Provided passage:

- - - - -

Wasm needs a better memory management story · Issue #1397 · WebAssembly/design (original) (raw)

Hi all,

after a video call with google last week, I was encouraged to raise a conversation here around issues we at Unity have with Wasm memory allocation.

The short summary is that currently Wasm has grave limitations that make many applications infeasible to be reliably deployed on mobile browsers. Here I stress the word reliably, since things may work on some devices for some % of users you deploy to, depending on how much memory your wasm page needs, but as your application's memory needs grow, the % of users you are able to deploy to can dramatically fall.

These issues already occur when the Wasm page uses only a fraction of total RAM of the device. (e.g. at 300MB-500MB)

These issues have been raised as browser issues, but the underlying theme is recognizing that the wasm spec is not robust enough for mobile deployment to customers.

These troubles stem from the following limitations:

1. No way to control in a guaranteed fashion when new memory commit vs address space reserve occurs.
2. No way to uncommit used memory pages.
3. No way to shrink the allocated Wasm Memory.
4. No virtual memory support (leading applications to either expect to always be able to grow, or have to implement memory defrag solutions)
5. If Memory is Shared, then application needs to know the Maximum memory size ahead of time, or gratuitously reserve all that it can.

So basically Wasm memory story is "you can only grab more memory, with no guarantee if the memory you got is a reserve or a commit".

These are not particularly newly recognized issues, the memory model has been the same since MVP, and we have been dealing these ever since early asm.js days, but now that applications are becoming more complex and developers' expectations on what types of applications they want to deploy on which devices is growing, and developers are actually aiming to ship to paying customers, where reliability needs to be near that 100%, we are seeing hard ceilings on this issue in the wild.

Note that listing the limitations above is not implying that fix would be for wasm spec to somehow add support to all of these, but to set the stage that these are the limitations that exist, since their contributed combination is what causes headache to developers.

The way that Wasm VM implementations seem to tackle these issues is to try to be smart/automatic under the hood about reserve vs commit behavior, and esp. around shared vs non-shared memory. However it is still the application developer's responsibility to concretely navigate the app in the low-memory landscape, and this leads to developers needing to "decipher" the VM's behavior patterns around commit vs reserve outside the spec. For an example of the vendor-specific suggestions that this leads to, see https://bugs.chromium.org/p/chromium/issues/detail?id=1175564#c7 .

On desktop, the Wasm spec memory issues have so far fallen in the "awkward" category at most, because i) all OSes and browsers have completed migration to 64-bit already, ii) desktops can afford large 16GB+ RAM sizes (and RAM sizes are expandable on many desktops), and iii) desktops have large disk sizes for the OS to swap pages out to, so even large numbers of committed pages may not be the end of the world (just "awkward") esp. if they go unused for most parts.

- - - - -

Stated exercise:
Answer these questions using the issue about Wasm memory management.
(a) At what range of memory use does the issue say these problems already occur?
(b) If Memory is Shared, what must the application know ahead of time?
(c) What RAM sizes does the issue say desktops can afford?
You can answer without the items.

- - - - -

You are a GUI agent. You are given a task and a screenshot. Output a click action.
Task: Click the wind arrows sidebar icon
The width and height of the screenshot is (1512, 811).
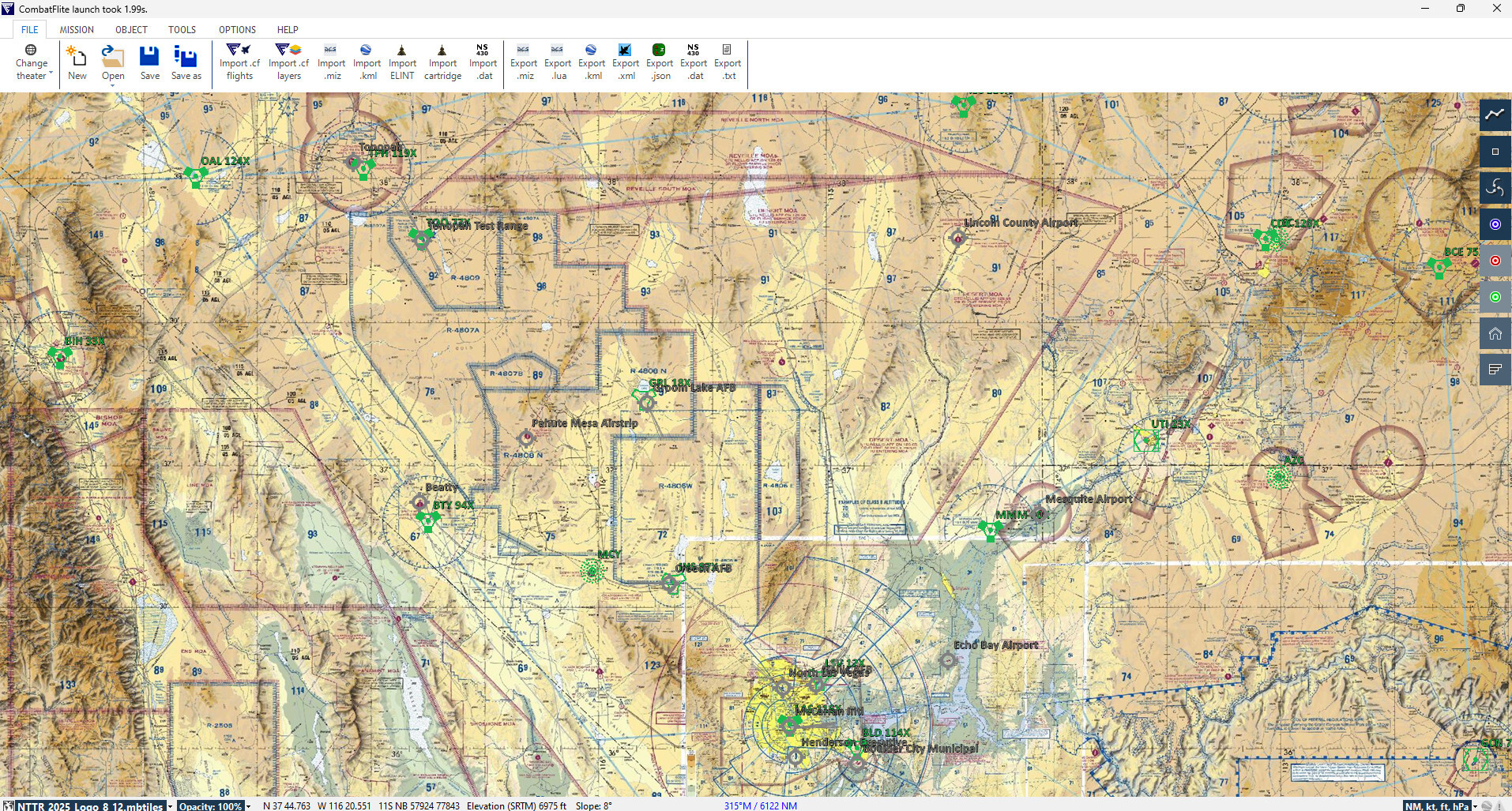1495,187
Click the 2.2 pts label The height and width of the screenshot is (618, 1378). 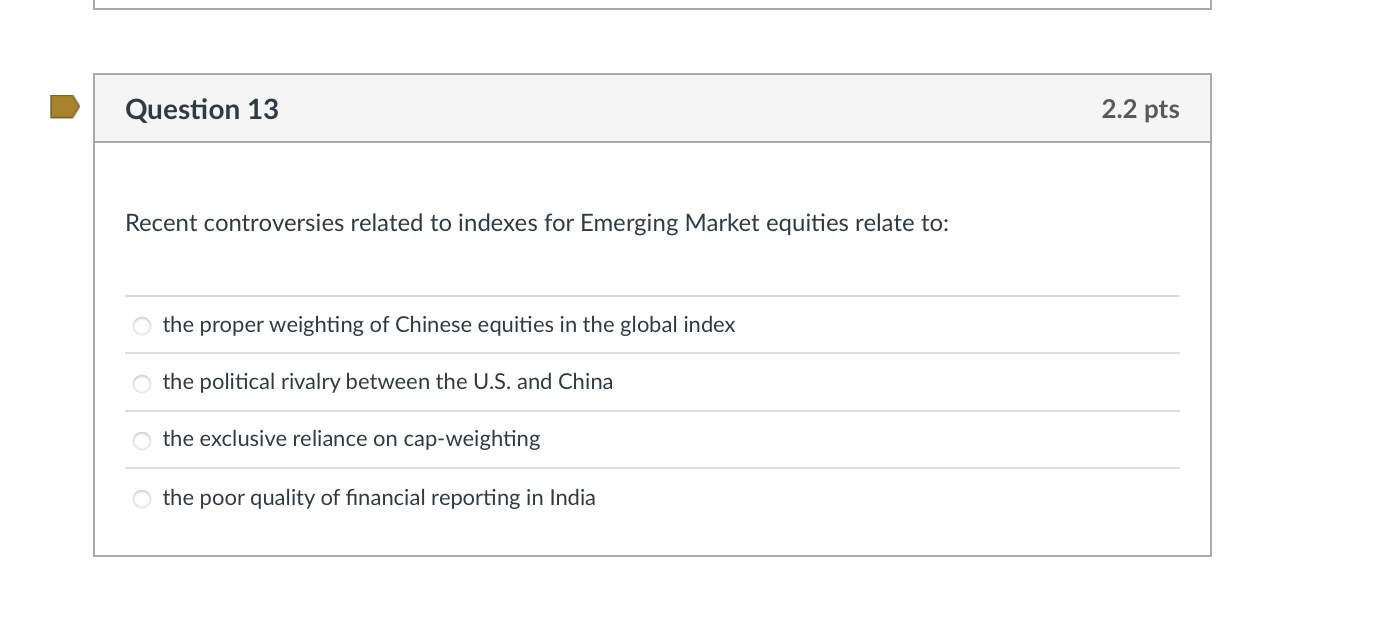click(1139, 109)
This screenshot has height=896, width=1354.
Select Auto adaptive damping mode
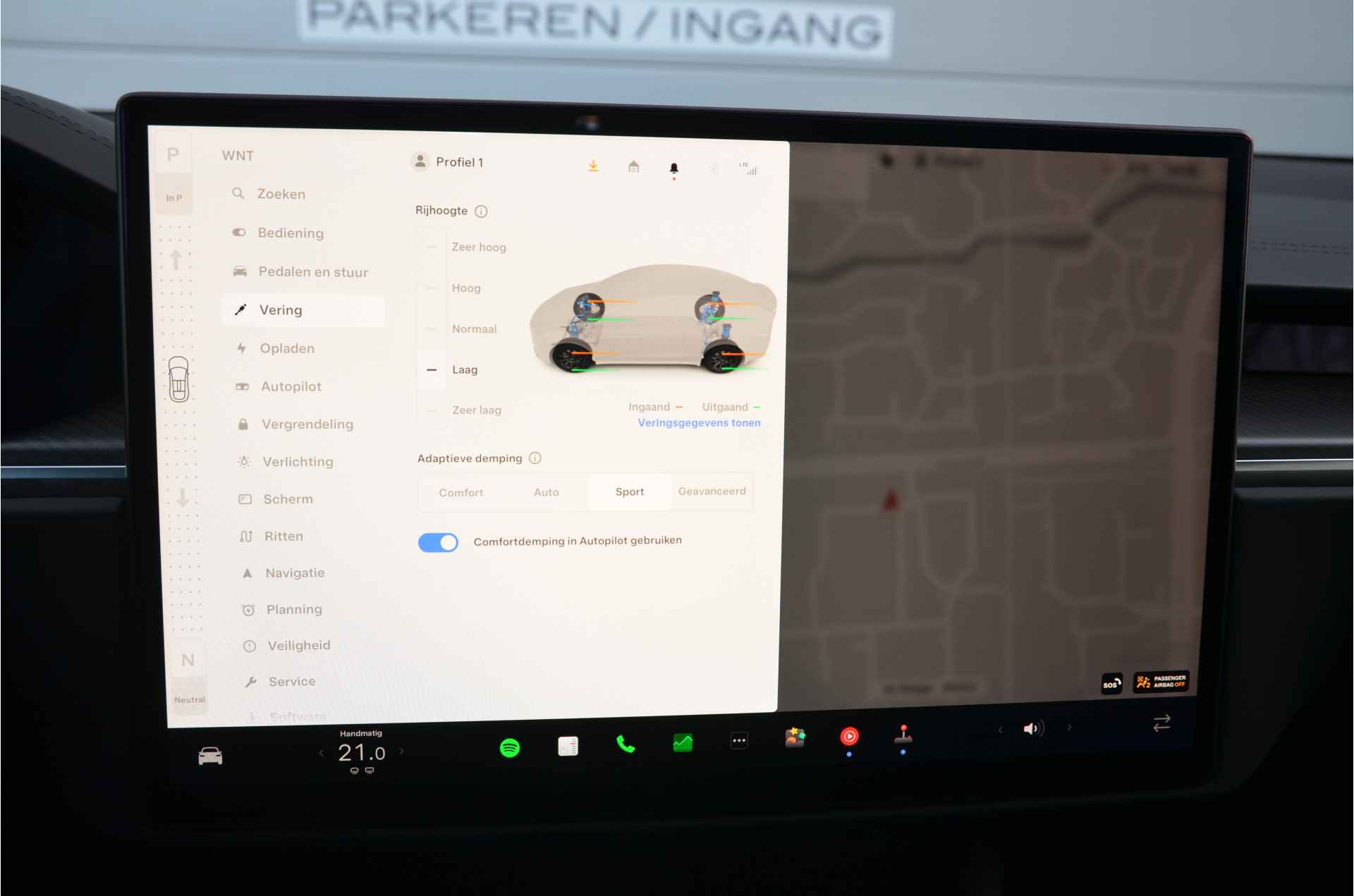tap(549, 490)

- - - - -

Written solution:
(a) 300MB-500MB
(b) The Maximum memory size, unless it reserves all that it can.
(c) 16GB+